3.04.2013

Mara #3 [Advance Review]

Mara #3 (Image): The art in this issue is stunning, and that’s not surprising considering it’s the best issue in the series to date. Not only are Ming Doyle’s figures utterly emotive and well-rendered, but there’s a beautiful design sense permeating the entire affair. All of that basically culminates with an uncomfortably realistic opening action concerning something happening to Mara. In the art, gone are the occasional wonky pose or instance of blobby tech that I heckled Doyle about, and which detracted from earlier issues. Along with Doyle, colorist Jordie Bellaire uses a very controlled color scheme, with a deliberate palette that shifts along with flashbacks or other narrative threads. The art has gotten exponentially better as the series goes on, and we’re left with Mara’s flawless personage, her incredibly realistic features that still manage to come across as superhumanly beautiful and exotic. As Ingrid and the emergency medical crew get a first hand account of Mara’s developing power(s), the strength of Doyle’s art makes us believe in the mystery that this seems to be a naturally occurring phenomenon of biology – not the result of drugs or surgery – and not what Marvel would call a mutant, or DC would have called a metahuman.

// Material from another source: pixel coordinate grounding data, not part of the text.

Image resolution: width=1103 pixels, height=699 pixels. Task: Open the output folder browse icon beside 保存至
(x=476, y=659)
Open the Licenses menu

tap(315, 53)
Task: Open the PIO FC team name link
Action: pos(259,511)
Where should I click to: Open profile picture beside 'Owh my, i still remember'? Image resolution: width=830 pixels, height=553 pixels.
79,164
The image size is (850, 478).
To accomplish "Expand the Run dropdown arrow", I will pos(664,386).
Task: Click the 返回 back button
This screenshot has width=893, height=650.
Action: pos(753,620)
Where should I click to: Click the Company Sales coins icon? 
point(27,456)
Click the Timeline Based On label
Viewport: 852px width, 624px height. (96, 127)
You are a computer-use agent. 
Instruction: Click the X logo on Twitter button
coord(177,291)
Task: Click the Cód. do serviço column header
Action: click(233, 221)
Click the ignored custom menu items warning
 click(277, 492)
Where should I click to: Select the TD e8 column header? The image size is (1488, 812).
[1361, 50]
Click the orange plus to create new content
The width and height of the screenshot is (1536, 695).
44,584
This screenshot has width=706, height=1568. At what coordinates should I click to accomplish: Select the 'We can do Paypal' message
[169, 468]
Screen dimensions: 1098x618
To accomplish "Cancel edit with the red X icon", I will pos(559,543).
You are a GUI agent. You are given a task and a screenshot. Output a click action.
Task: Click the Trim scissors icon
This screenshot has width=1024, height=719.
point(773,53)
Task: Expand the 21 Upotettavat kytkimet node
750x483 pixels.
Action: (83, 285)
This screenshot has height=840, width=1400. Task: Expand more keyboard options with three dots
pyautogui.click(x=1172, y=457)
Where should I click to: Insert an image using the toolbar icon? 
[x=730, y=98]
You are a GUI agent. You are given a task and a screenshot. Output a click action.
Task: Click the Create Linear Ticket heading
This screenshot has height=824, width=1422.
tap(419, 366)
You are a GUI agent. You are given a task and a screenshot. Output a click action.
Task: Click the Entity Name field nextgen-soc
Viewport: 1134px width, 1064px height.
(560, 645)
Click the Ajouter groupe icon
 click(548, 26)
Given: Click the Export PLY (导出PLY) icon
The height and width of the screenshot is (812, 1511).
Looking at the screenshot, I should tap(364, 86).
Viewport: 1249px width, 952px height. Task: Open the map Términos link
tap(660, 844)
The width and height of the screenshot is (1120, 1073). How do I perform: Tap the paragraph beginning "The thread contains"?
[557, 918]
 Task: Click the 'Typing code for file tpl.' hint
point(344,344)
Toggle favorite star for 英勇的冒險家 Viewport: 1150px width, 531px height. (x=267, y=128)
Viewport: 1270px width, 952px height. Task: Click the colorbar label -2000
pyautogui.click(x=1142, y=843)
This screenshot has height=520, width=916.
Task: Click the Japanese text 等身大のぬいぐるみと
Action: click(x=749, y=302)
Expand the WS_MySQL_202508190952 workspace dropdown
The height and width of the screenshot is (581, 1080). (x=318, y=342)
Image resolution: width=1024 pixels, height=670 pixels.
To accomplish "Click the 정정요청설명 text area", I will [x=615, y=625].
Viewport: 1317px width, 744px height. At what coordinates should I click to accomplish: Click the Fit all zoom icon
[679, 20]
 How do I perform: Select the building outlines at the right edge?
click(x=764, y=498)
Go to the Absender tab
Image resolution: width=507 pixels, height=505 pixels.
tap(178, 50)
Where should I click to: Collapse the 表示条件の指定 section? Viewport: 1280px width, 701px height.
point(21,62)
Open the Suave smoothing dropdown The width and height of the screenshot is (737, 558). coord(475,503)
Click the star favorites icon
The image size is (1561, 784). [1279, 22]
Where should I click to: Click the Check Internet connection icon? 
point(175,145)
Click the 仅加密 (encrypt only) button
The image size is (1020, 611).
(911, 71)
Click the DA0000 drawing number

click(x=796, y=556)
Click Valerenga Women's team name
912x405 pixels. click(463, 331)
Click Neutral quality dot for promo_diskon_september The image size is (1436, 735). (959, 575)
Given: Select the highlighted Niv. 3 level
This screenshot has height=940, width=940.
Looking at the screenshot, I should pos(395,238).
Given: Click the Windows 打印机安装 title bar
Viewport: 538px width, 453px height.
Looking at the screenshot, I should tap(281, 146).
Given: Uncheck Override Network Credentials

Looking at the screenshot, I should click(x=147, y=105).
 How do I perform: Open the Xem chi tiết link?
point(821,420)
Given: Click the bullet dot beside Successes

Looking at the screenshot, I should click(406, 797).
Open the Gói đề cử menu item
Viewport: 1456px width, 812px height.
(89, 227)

As is the case in his Dark Horse series The Massive, Brian Wood is careful to ensure that even in a sci-fi sports comic focused on uber-celebrity culture and media saturation, (not to mention a dose of military-might-as-foreign-policy skepticism), you can still see this world being extrapolated from our own as a possible alternate future, an entertaining cautionary tale. It’s like Supergirl meets Arsenal meets Jean Grey, with the powers of flight, strength, enhanced perception, a knack for projectile weapons, and now mind control too(?) as witnessed in the rooftop sequence. There are seamless nods making it discernible that this is Brian Wood comics. There’s the old-school Channel Zero style fascination with impromptu street art; you can imagine the “Who is Mara?” posters being wheat-pasted (or whatever the futuristic equivalent is) up all over the city. There’s the naïve/admirable, but palpable joie de vivre of youth, the direct young girl who doesn’t care what the media thinks, will kiss her girlfriend in public, and most importantly, tell the truth, lost sponsorships deals and ultra sleek modern apartments be damned. In order for Wood’s characters to be off on their identity quest, they must first find a way to be true to themselves, at times recklessly indifferent to the consequences. Look at Megan in Local. Look at the kids in DV8. Look at Matthew Roth in DMZ. Look at Callum Israel in The Massive. It’s time to add another great protagonist to the list of Brian Wood creations. It’s time for Mara Prince.

Wood’s scripting in this issue is extremely effective, particularly the one-sided phone conversation with who we assume is Ingrid’s mom. This young woman is not all reckless folly though, there’s an emotional maturity that’s in transition as well. Wood and Doyle come together in perfect synergy with a shot that sees Mara hovering over an iPod device. It’s an iconic image that I read as her centering herself in some sort of transcendental state in an effort to control her powers, quickly carving out a quiet mental space to listen to the faint whisper of her own intuition. It’s a controlled moment from the creative team that requires the reader to provide some closure and doesn’t insult the audience’s intelligence with rote exposition. For me, the crescendo wasn’t the cliffhanger per se, but Mara’s speech about waiting or being too patient; she’s wise beyond her years in a way we hope for in our heroes. Mara doesn’t lower herself, she tries to elevate the population instead. Now, I never liked Superman and I try to avoid anything that smacks of lauding a company-owned DC franchise, but this is what was always the key to characters like that. What makes someone like that a hero isn’t their inherent power, it’s their ability to make ordinary citizens see greatness in themselves, not some external savior. That’s their true power. Reading Mara reminds me of the famous Nelson Mandela quote that begins: “Our deepest fear is not that we are inadequate. Our deepest fear is that we are powerful beyond measure. It is our light, not our darkness, that most frightens us…” and ends with “…as we’re liberated from our own fear, our presence automatically liberates others.” Grade A.